The arrest of a woman accused of hiding more than 10,000 diamonds inside her body when she landed at Toronto’s Pearson International Airport comes amid warnings that Canada is one of the countries where illicit diamonds have been used for money laundering.
An expert said the case suggested that the stones could have originated from Venezuela and probably were destined for another country to be cut and polished so that they would be less identifiable.
The woman had landed at Pearson on a Feb. 3 flight from Trinidad and Tobago, when she came to the attention of a Canada Border Services Agency officer, according to CBSA spokeswoman Vanessa Barrasa.
The RCMP said the woman was found to have carried 10,202 stones inside her.
The 1,500 carats (about 300 grams) of rough diamonds have an estimated value of $398,000, the RCMP said.
Helena Freida Bodner, a 66-year-old foreign national, was charged with four customs offences and two counts under the Export and Import of Rough Diamonds Act. She appeared at the Brampton courthouse on Friday.
“At $266 a carat, those are stones of very good quality,” said Dorothée Gizenga, executive director of the Ottawa-based Diamond Development Initiative, a non-governmental organization.
“Considering the distance over which the person had to carry such a quantity of diamonds in the belly, from Trinidad to Canada, it is possible that the diamonds were ingested in Trinidad.”
Trinidad is not a diamond-mining country. The nearest sources of the precious stones would be Venezuela, Brazil and Guyana.
Venezuela is particularly noteworthy because it removed itself five years ago from the Kimberley Process, an international certification program designed to stanch the flow of illegal rough diamonds.
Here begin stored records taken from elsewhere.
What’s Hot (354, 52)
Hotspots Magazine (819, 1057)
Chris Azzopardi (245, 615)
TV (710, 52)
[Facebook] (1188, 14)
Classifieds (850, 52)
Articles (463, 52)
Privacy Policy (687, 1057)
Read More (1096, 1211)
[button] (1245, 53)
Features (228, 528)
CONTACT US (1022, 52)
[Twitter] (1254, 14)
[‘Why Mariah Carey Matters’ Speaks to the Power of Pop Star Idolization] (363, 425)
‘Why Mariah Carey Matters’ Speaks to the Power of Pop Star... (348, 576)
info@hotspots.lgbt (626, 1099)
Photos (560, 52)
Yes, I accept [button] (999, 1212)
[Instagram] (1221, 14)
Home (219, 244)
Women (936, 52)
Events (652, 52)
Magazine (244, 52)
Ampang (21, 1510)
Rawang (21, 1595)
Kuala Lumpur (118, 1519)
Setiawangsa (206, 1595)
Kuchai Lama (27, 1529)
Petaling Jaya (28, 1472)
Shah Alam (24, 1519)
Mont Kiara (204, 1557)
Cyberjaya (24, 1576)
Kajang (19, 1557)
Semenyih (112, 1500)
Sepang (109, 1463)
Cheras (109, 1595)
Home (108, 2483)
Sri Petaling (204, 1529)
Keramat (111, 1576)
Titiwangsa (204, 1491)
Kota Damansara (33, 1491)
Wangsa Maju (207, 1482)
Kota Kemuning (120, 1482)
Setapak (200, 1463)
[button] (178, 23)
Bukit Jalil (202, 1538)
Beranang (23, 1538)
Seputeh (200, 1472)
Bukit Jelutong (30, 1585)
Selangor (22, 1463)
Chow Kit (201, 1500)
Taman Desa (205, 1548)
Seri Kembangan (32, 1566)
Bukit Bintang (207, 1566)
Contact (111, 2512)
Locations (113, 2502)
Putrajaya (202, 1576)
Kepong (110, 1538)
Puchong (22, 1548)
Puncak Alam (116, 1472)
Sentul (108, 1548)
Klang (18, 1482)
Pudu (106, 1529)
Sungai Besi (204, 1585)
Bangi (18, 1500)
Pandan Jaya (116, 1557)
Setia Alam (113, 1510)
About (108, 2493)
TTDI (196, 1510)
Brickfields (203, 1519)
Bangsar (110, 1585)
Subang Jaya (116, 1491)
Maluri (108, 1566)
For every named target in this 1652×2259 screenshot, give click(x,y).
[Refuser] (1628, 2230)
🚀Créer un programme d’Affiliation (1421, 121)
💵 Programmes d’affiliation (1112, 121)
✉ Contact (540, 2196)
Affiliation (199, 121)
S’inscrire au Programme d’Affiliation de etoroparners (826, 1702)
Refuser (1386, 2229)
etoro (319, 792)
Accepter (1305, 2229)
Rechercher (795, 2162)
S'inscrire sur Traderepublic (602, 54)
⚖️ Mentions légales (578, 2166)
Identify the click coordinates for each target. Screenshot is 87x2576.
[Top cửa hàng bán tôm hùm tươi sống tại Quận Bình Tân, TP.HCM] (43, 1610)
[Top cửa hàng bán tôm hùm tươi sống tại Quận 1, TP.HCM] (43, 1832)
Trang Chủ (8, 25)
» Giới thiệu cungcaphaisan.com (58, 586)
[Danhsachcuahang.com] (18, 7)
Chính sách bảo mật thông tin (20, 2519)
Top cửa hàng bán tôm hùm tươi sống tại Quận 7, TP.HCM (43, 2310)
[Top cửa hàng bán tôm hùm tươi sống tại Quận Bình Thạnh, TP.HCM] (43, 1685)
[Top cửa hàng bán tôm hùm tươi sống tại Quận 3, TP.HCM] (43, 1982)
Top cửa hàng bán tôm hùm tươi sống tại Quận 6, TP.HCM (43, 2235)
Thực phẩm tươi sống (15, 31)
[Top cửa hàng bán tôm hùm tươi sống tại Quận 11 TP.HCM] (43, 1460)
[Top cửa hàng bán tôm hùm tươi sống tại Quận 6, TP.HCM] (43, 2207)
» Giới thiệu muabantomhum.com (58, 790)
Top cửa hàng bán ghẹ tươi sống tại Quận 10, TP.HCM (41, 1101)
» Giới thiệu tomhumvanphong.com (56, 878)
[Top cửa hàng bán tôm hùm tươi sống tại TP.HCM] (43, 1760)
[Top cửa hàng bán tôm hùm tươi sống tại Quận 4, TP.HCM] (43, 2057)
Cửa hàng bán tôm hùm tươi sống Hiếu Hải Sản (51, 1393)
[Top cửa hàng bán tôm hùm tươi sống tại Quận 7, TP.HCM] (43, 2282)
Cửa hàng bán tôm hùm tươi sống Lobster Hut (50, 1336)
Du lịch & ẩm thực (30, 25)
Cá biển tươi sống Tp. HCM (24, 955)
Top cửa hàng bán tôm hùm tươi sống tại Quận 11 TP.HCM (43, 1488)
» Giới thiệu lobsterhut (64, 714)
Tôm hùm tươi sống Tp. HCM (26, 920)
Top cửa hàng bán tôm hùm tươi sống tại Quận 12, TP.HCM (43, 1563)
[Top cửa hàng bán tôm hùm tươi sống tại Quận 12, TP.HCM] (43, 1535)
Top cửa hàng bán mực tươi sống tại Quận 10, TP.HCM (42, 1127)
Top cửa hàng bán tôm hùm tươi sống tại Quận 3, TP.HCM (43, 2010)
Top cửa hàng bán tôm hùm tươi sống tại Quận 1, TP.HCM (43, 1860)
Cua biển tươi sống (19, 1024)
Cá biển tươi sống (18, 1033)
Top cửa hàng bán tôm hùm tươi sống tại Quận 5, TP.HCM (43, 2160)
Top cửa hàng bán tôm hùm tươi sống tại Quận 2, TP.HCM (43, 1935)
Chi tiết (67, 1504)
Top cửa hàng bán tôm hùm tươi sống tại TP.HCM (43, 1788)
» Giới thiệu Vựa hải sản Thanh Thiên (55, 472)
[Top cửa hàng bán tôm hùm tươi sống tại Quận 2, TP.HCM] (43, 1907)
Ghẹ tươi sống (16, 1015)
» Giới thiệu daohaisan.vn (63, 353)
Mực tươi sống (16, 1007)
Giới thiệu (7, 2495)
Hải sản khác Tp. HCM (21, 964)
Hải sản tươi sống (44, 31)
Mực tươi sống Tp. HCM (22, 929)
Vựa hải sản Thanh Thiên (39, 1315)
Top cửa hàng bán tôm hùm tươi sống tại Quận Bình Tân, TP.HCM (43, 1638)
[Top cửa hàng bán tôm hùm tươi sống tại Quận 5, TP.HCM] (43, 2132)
Global Witness, an international NGO, alleges that millions of dollars in gems are smuggled out of Venezuela to neighbouring Brazil and Guyana, to be passed off as legitimate Kimberley Process diamonds.
There are few independent diamond cutters in Canada, Ms. Gizenga said, noting that Canadian-mined diamonds are usually cut in Antwerp, Dubai or India.
However, once smuggled into North America, the 10,202 rough diamonds could have been smuggled once more, to be taken to a cutter in New York, Miami or California, she said.
“I doubt they would have travelled all the way here without already having lined up a buyer.”
A similar scheme is outlined in a report released last month by the Financial Action Task Force, a Paris-based intergovernmental body that sets standards and promotes anti-laundering reforms.
The report identified Canada as one of countries that have seen major criminal cases where diamonds were used as a currency in the narcotics trade, money laundering and terrorism financing.
“In Canada, diamond money-laundering schemes appear to frequently relate to drug trafficking. Illicit financial flows are most often between Canada and the United States,” the report said.
In one case, the report said, illegal rough diamonds were smuggled into Canada, then smuggled again to another country to to be cut, then legally sent back to Canada since the stones were now passed off as legitimate stones.
“Once the diamonds have gone through the beneficiation process and the rough diamonds are cut and polished, it becomes almost impossible to determine the origin of a stone,” it said.